» TASK ITEM
When you reach the line containing "Mute microphone with Wycisz button" in the records below, set it down exactly, together with every later line through the end, but not the pictures.

(SUPPLIED RECORDS begins)

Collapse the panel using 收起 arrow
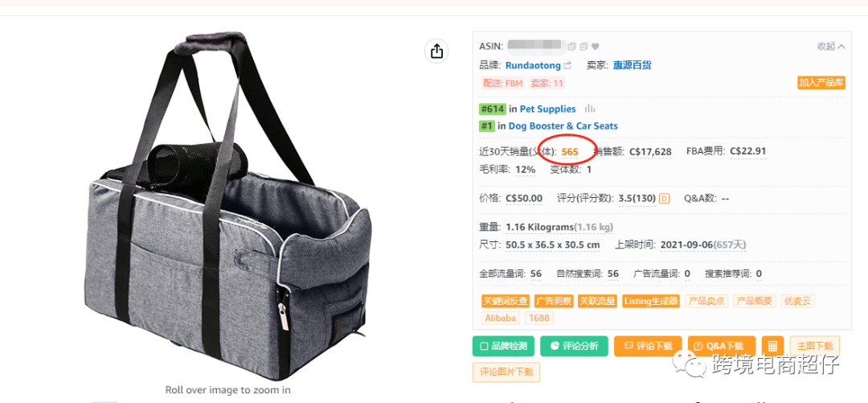 pyautogui.click(x=832, y=47)
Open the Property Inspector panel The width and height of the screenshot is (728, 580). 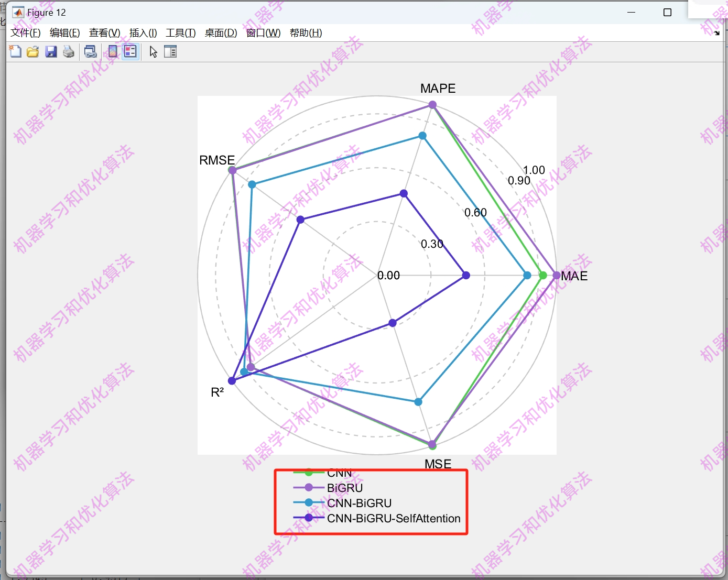tap(170, 51)
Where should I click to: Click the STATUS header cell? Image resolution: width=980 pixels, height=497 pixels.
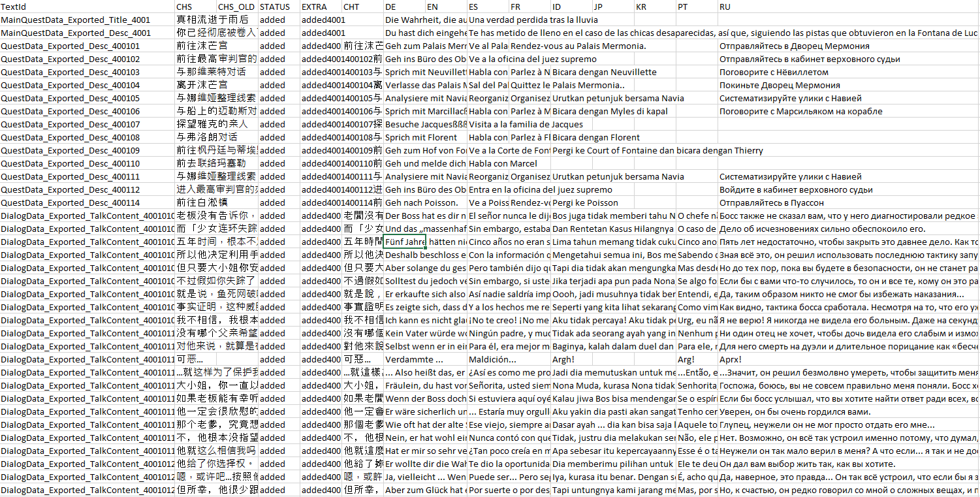[279, 7]
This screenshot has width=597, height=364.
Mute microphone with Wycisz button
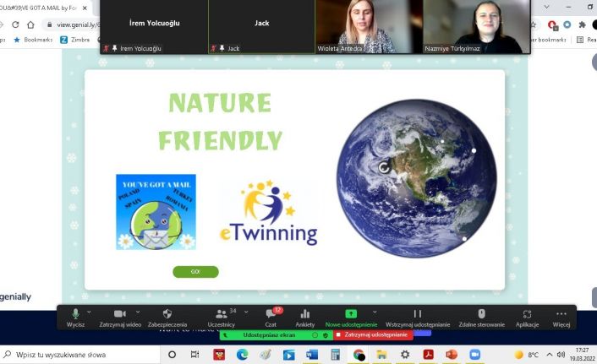click(x=75, y=314)
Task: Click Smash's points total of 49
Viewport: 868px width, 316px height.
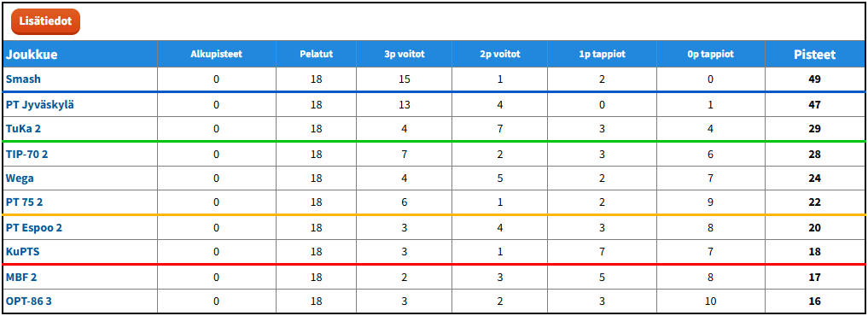Action: click(814, 79)
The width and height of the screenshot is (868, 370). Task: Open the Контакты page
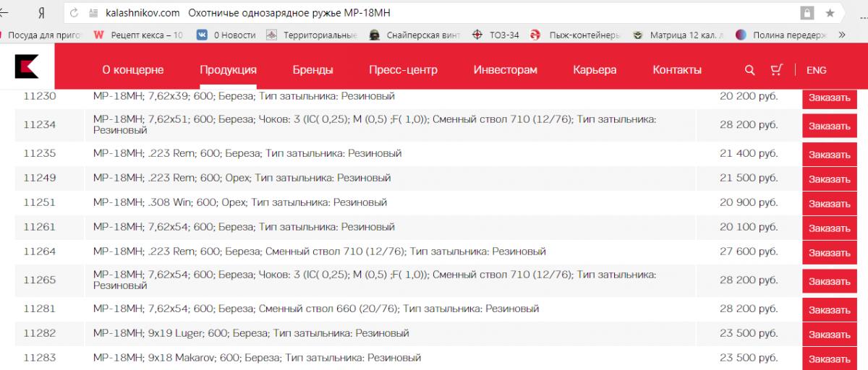click(677, 70)
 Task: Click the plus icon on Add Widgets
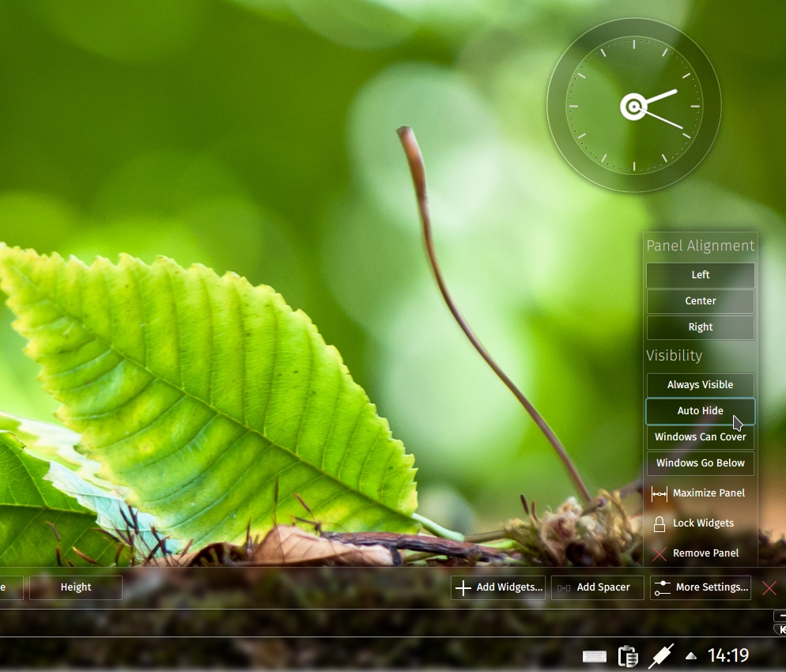coord(463,587)
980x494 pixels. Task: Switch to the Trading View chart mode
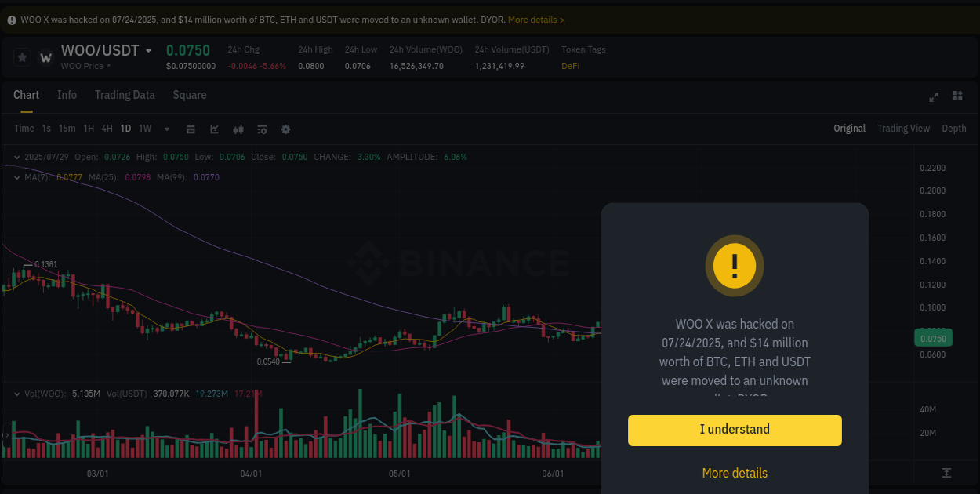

(SUPPLIED RECORDS ends)

» EXERCISE SOLUTION
Mute microphone with Wycisz button
click(x=75, y=314)
Task: Click Smash's points total of 49
Viewport: 868px width, 316px height.
Action: click(814, 79)
The width and height of the screenshot is (868, 370). Task: Open the Контакты page
click(677, 70)
 Task: Click the plus icon on Add Widgets
coord(463,587)
980x494 pixels. Task: Switch to the Trading View chart mode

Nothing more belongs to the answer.